>>>

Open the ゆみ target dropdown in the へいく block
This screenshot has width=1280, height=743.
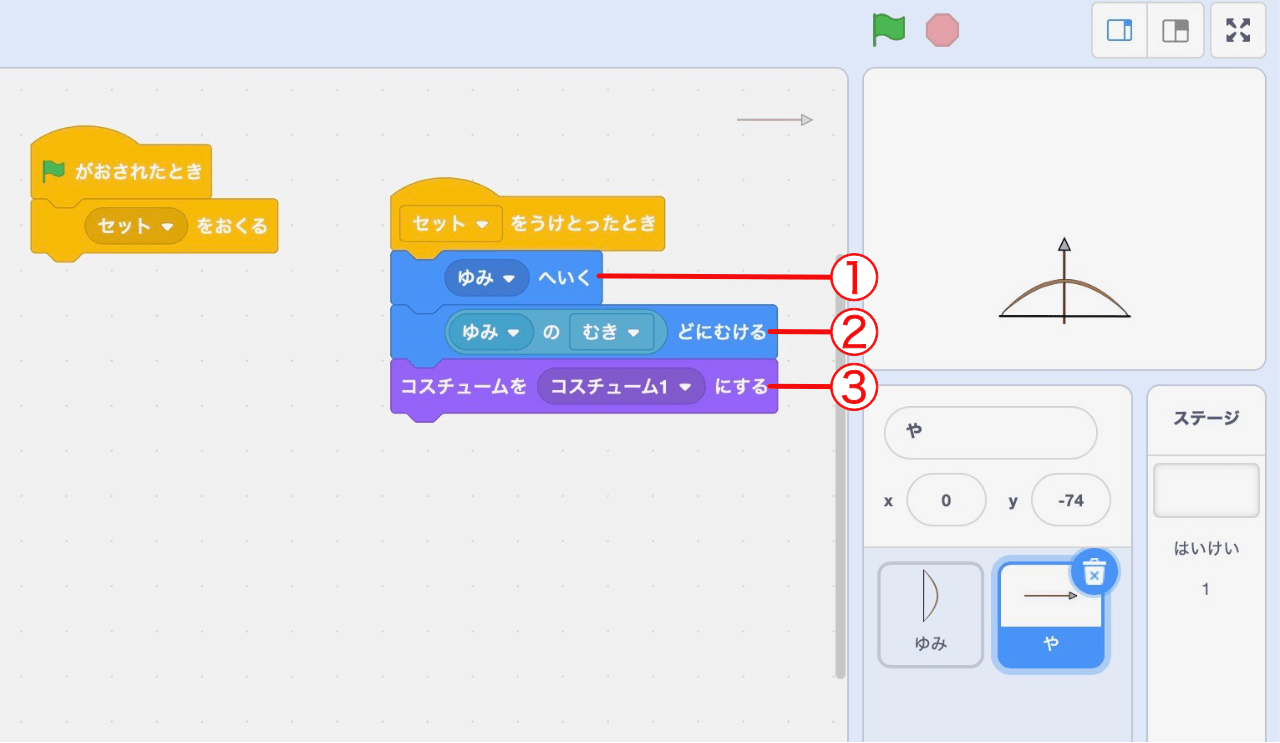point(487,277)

<<<
>>>

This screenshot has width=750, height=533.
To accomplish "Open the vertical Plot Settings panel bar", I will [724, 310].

<<<

• [Work item]:
Take each line from the preceding material that contains "Open" and copy it.

• [Written solution]:
Open the ゆみ target dropdown in the へいく block
To accomplish "Open the vertical Plot Settings panel bar", I will [724, 310].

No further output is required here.